Katerina I. Papantoniou was born in Athens, where she lives and works as a lawyer. She studied at the Law School of the Democritus University of Thrace and at the National and Kapodistrian University of Athens. Since 2010, her short stories have been published in newspapers and magazines. She is the author of the novellas Dark Elevator (Topos, 2016) and You Won’t Be There (Topos, 2019), and has contributed to the collective volumes Her Voice (Kastaniotis Editions, 2023), Murder (a Polish anthology of Greek crime fiction, 2022), Foreign Body (2021), Athens Tomorrow (2018), Everything Is Chaos (2014), and Bonsai Stories (2011). She is a founding member of the Women Writers’ Network against Gender-Based Violence and Femicides, “Her Voice.”

©Paris Tavitian

Your latest writing venture Συνθετική ορμόνη [Synthetic hormone] was recently published by Kastaniotis. Tell us a few things about the book.

Synthetic Hormone is an existential novel in twenty-two episodes with the mindful body as protagonist. An eight-year-old touches her body, she’s told “you are a girl,” she grows up, the adolescent chest carries within it the woman she will become, the mother but also the grandmother, she grows up more and narrate old-fashioned stories under a walnut tree, fall in love in supermarkets, shores, bars and fakir baskets. Even though movement is forbidden, she jumps from the balcony in the night to take walks and then writes diaries of confinement, mourning and dreams, flooded with waters and lovers.

▶ Data section:
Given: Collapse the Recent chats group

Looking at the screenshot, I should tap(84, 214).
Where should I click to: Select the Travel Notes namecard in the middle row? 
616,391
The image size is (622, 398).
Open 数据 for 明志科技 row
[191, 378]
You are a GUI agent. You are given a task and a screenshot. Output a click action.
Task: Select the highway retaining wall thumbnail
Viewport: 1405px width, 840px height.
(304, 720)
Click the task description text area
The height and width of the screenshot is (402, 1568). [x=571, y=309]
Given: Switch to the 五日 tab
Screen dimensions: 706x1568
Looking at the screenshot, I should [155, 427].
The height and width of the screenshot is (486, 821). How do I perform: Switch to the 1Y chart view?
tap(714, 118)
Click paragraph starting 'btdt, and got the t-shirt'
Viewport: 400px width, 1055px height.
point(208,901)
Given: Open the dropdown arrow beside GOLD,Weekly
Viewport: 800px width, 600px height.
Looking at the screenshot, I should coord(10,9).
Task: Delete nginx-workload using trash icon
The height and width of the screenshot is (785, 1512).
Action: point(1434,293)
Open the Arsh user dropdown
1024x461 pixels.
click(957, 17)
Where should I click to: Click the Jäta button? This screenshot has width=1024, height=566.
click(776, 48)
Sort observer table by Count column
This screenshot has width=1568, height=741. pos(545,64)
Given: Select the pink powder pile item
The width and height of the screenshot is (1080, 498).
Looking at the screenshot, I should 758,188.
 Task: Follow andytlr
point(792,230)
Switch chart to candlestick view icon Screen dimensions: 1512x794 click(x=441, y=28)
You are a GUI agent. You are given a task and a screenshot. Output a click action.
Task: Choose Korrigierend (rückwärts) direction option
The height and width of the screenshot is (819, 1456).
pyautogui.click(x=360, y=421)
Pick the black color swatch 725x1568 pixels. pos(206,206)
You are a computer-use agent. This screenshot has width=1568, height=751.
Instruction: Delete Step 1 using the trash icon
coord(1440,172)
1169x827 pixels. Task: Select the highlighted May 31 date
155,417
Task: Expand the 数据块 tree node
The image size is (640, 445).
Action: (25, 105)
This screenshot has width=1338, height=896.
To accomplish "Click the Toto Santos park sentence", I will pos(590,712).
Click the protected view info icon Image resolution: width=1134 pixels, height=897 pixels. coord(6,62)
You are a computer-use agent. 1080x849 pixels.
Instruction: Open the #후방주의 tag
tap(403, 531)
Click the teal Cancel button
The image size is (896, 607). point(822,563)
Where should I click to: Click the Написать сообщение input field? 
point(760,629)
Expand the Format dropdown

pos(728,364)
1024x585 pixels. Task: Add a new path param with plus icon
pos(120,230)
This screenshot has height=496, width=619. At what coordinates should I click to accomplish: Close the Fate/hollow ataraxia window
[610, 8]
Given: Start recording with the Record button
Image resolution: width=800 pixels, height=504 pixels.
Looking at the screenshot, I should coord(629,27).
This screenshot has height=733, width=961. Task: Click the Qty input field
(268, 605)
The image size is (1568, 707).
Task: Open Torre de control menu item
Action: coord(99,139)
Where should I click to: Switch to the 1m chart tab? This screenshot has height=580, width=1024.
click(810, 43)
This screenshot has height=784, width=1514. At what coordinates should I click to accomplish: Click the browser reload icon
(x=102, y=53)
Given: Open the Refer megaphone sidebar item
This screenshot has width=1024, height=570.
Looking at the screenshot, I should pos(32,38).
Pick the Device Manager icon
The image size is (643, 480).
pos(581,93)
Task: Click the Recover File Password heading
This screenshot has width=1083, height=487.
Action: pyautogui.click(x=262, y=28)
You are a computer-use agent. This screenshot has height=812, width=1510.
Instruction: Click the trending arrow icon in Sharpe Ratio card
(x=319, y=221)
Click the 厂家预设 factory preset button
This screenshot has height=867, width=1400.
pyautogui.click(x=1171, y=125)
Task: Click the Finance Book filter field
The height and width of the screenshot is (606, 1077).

▶ The tasks:
(a) According to the author interview, how many episodes make up the novel Synthetic Hormone?
(b) Transcribe, from the records, the part that opens with the line containing "Where should I click to: Switch" and closes with the line containing "Action: pyautogui.click(x=262, y=28)", including both of those lines.
The text and the records were taken from unrelated sources.

▶ Final results:
(a) Twenty-two.

(b)
Where should I click to: Switch to the 1m chart tab? This screenshot has height=580, width=1024.
click(810, 43)
This screenshot has height=784, width=1514. At what coordinates should I click to accomplish: Click the browser reload icon
(x=102, y=53)
Given: Open the Refer megaphone sidebar item
This screenshot has width=1024, height=570.
Looking at the screenshot, I should pos(32,38).
Pick the Device Manager icon
The image size is (643, 480).
pos(581,93)
Task: Click the Recover File Password heading
This screenshot has width=1083, height=487.
Action: pyautogui.click(x=262, y=28)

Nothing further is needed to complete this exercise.